**THINGS TO DO:**
1 > Rewrite the part of the forum thread about waiting for a child's British passport, starting at "That's a very" and ending at "submit our application..", substituting "passport details" for "passport number".
2 > Resume the forum thread about waiting for a child's British passport from the point where it stops.

**PASSAGE SHOWN:**
Still waiting for both passports the backlog in UK gave me the chance to apply for Emergency travel document for my son from the British embassy but for some reason the passport office in UK refused.
British Embassy saying they would refused visit visa for my son if I applied with different passport because he is British
Its now almost 11 months waiting for the child British passport there is no end here.


----------



## Hertsfem (Jun 19, 2013)

Where did you apply for the childs passport? inside or outside the UK?

We applied for my grandson at the end of May and got asked for further documents which we sent. Have you tried emailing them?

Funny you should mention this as my DIL has just emailed them asking if she can get an ETD for him as her spouse visa won't be much longer now. She also asked if she would have to withdraw that application if applying for an ETD etc.

Hope to hear back early next week.

Incidently the waiting time shot up from 6 weeks to 18 weeks from Zimbabwe...


----------



## highfive (Jul 12, 2012)

Applied from outside uk on october 2013
Few weeks ago they said they were still doing checks


----------



## Hertsfem (Jun 19, 2013)

That's a very long time indeed


----------



## will1927 (Sep 21, 2013)

hi, I am in the same position as you, almost 6 month waiting for overseas 1st child's passports. all overseas passport now have to follow the same process as uk ones, all the documents which have been sent, have to be checked with the country from where they have been sent, also in some case an interview is required..

i don't understand, as the visa4uk online web page, it ask for your dependents passport number. how could you submit your application with out passport number...

the reason why i ask, is i am waiting for my kids passports before i submit our application..

will


----------



## Hertsfem (Jun 19, 2013)

When my DIL applied she put "passport pending" and the put an explanation in the notes...


----------



## will1927 (Sep 21, 2013)

Hertsfem said:


> When my DIL applied she put "passport pending" and the put an explanation in the notes...


hi, I was under the impression that if you did not supply a uk passport number that the eco would put a hold your visa application. also what is the chance that your uk passport is granted or not granted, every one is different...also didn't you have prove that you were applying for British passport

didn't the vis4uk web site, not make you pay for your child's visa, as from that time of application there not British citizens..

british overseas 1st childs passports are taking 6-9 months at present time 

will


----------



## Hertsfem (Jun 19, 2013)

Why were you under that impression? The child is a citizen so why should the passport be refused? We sent a copy of the childs citizenship document. The child did not need a visa as he is a citizen of UK. Yes he was a citizen at the time of application.

I think the processing time depends on which country you are applying from..


----------



## will1927 (Sep 21, 2013)

**SUPPLIED ENTRIES:**
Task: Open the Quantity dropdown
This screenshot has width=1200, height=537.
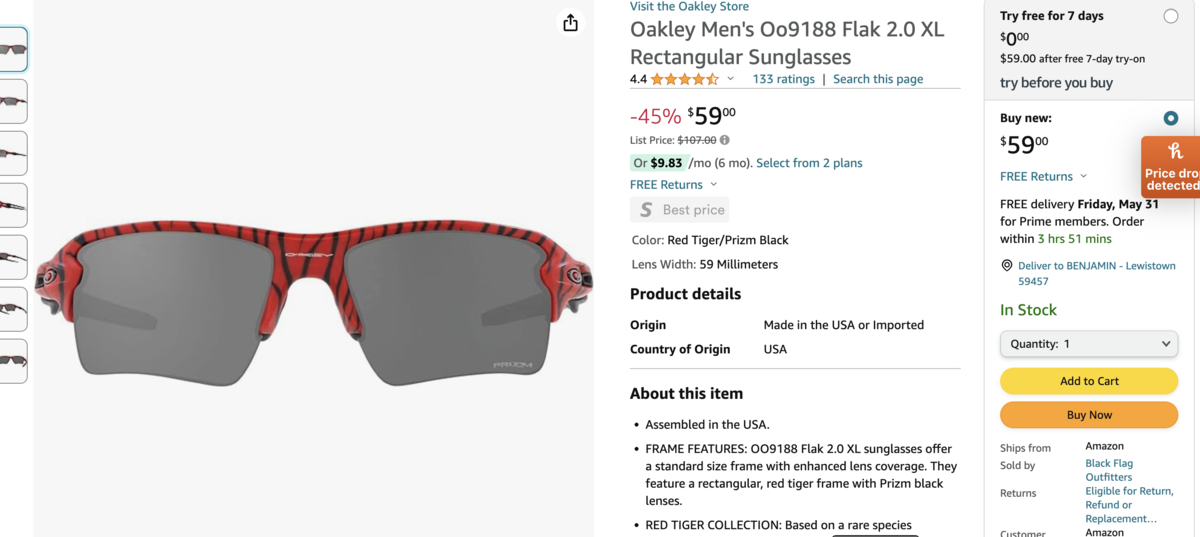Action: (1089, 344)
...
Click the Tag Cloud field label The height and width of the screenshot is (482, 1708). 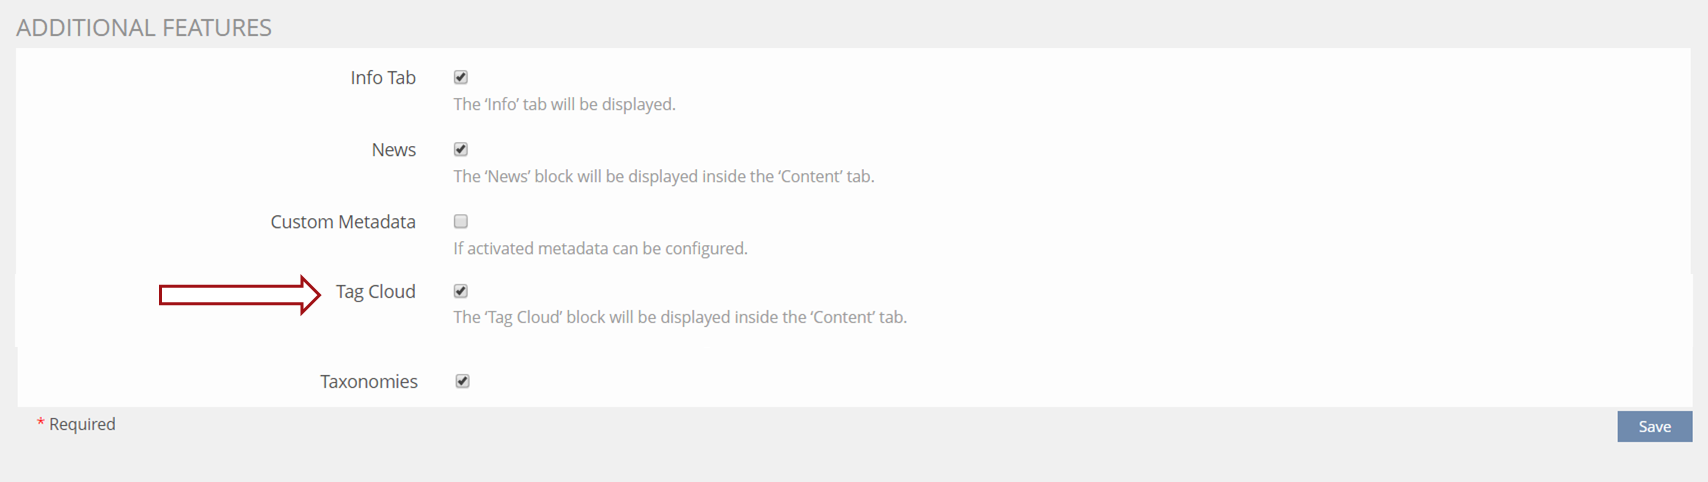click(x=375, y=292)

**ANSWERS TO THE TASKS:**
1 >
That's a very long time indeed


----------



## will1927 (Sep 21, 2013)

hi, I am in the same position as you, almost 6 month waiting for overseas 1st child's passports. all overseas passport now have to follow the same process as uk ones, all the documents which have been sent, have to be checked with the country from where they have been sent, also in some case an interview is required..

i don't understand, as the visa4uk online web page, it ask for your dependents passport details. how could you submit your application with out passport details...

the reason why i ask, is i am waiting for my kids passports before i submit our application..

2 >
Hertsfem said:


> Why were you under that impression? The child is a citizen so why should the passport be refused? We sent a copy of the childs citizenship document. The child did not need a visa as he is a citizen of UK. Yes he was a citizen at the time of application.
> 
> I think the processing time depends on which country you are applying from..


you say passport was pending, how can someone be a British citizen without a british passport, my 2 children are born in the Philippines to a British father from birth(me) and a Filipino mother, they have been registered with the British embassy in manila and have British birth certificates. they are not British until they get there british passport.

I am guessing that you supplied citizen documents when you applied for your visa, I don't have these documents, as I am apply under British decent.

will


----------



## Hertsfem (Jun 19, 2013)

Ok it's a different set of circumstances then. We applied for citizenship for him and he was awarded a certificate of citizenship, a copy of which we included in the application for his mothers visa.


----------



## Joppa (Sep 7, 2009)

Some are automatically British from birth, like your two children, and some aren't British but can register as British, and will become a citizen from when their application is decided upon and relevant document sent (such as registration certificate). 
In your children's case, getting their passport didn't MAKE them British. They are already British so were entitled to get their passport.


----------



## Hertsfem (Jun 19, 2013)

will where are you getting those processing times from?


----------



## will1927 (Sep 21, 2013)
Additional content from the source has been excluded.